I'm using MySQL tables.
Sample table EMP
(primary_key
on (EID, DOJ)
) :
ENAME | EID | DEPT | SAL | DOJ (YYYY-MM-DD) |
---|---|---|---|---|
A | 6 | ee | 2000 | 2021-03-01 |
B | 5 | me | 2020 | 2021-04-30 |
C | 3 | it | 2000 | 2020-12-27 |
D | 4 | cv | 2020 | 2020-10-31 |
E | 1 | it | 2000 | 2021-01-01 |
F | 2 | it | null | 2021-02-28 |
G | 7 | ee | null | 2020-11-20 |
I have one job that deletes and inserts data into a similarly structured table.
The process needs to delete non-monthly data. That is, it will delete rows with EID
6, 3, 1, 7
: These rows have DOJ
that is not month-end.
The query I came up with:
-- DOJ is of type DATE
DELETE FROM EMP WHERE LAST_DAY(DOJ) <> DOJ ;
It works as expected. But, because there is large data (~5 million) this is slow.
I understand that because of LAST_DAY()
function, I'm loosing the index
advantage of DOJ
.
Can you please suggest how can I improve the query?

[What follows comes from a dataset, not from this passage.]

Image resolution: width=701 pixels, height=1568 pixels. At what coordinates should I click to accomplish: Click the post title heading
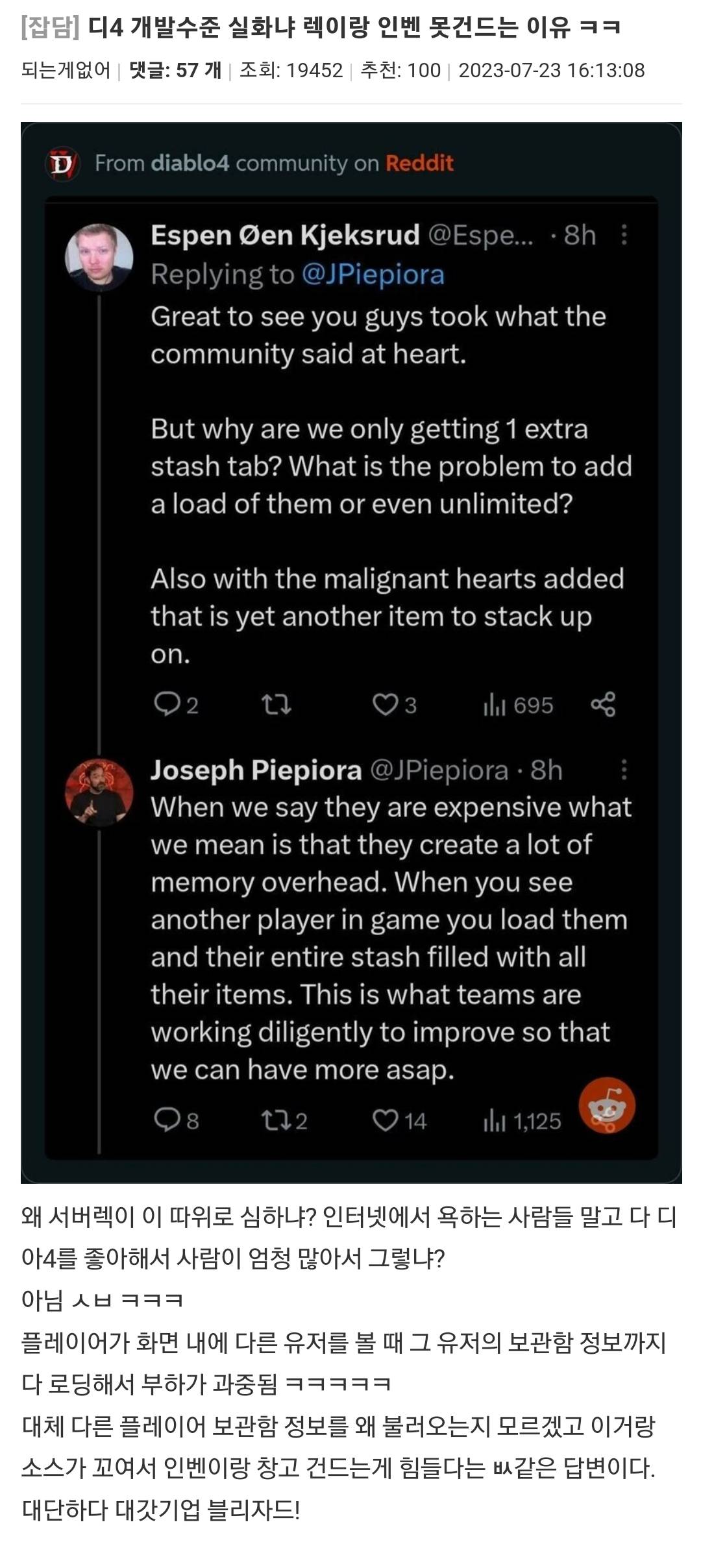(x=321, y=27)
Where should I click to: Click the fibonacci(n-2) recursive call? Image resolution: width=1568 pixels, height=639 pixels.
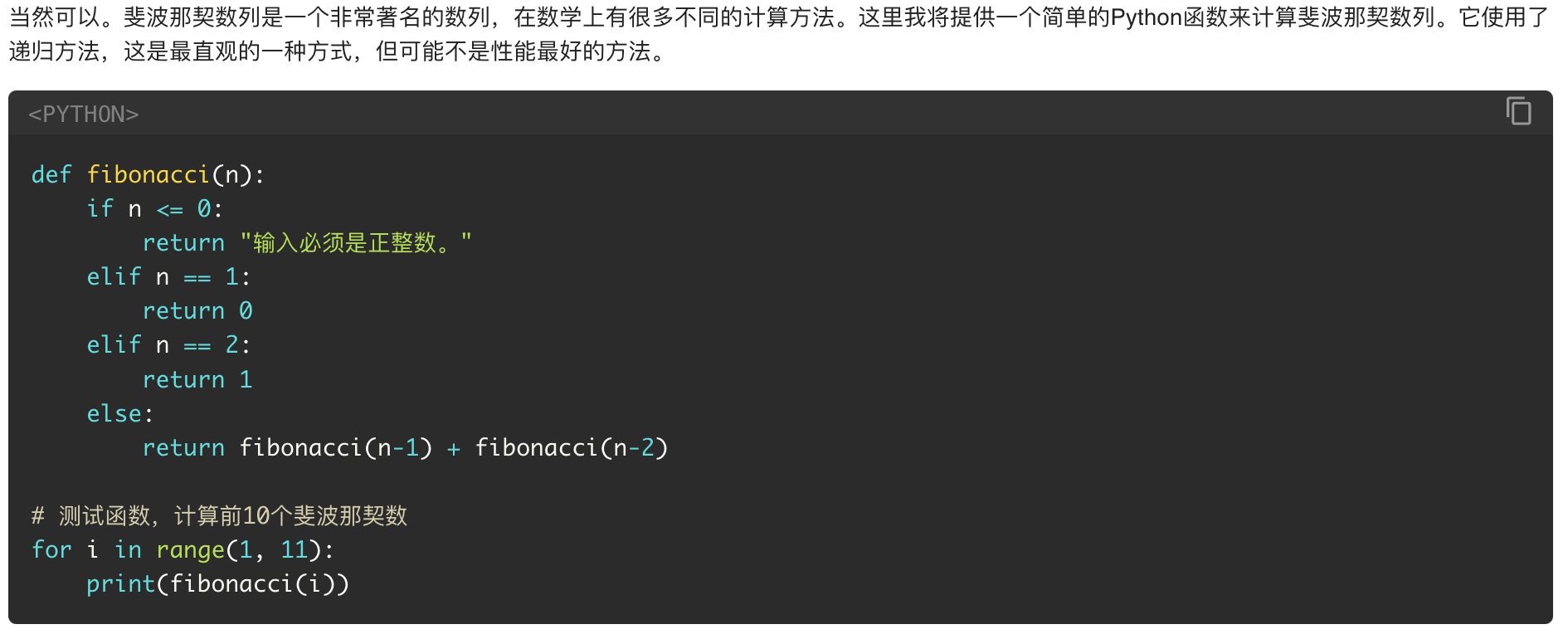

You are right about the index. It is no use here. The only idea that comes to mind is a generated column to tell you about the date being the month's end or not. Thus you'd have a column you can index and use in your query:
create table emp
(
ename varchar(100),
...
doj date,
is_month_end bool as (doj = last_day(doj))
);
create index idx_month_ends on emp (is_month_end);
delete from emp where not is_month_end;
Demo: https://dbfiddle.uk/?rdbms=mysql_8.0&fiddle=397388b70bb1f459bbefce630ad27ac4
An index can only help, though, if this is about a very small part of the data in the table, say 1%. With many more rows to delete it makes more sense to read the whole table.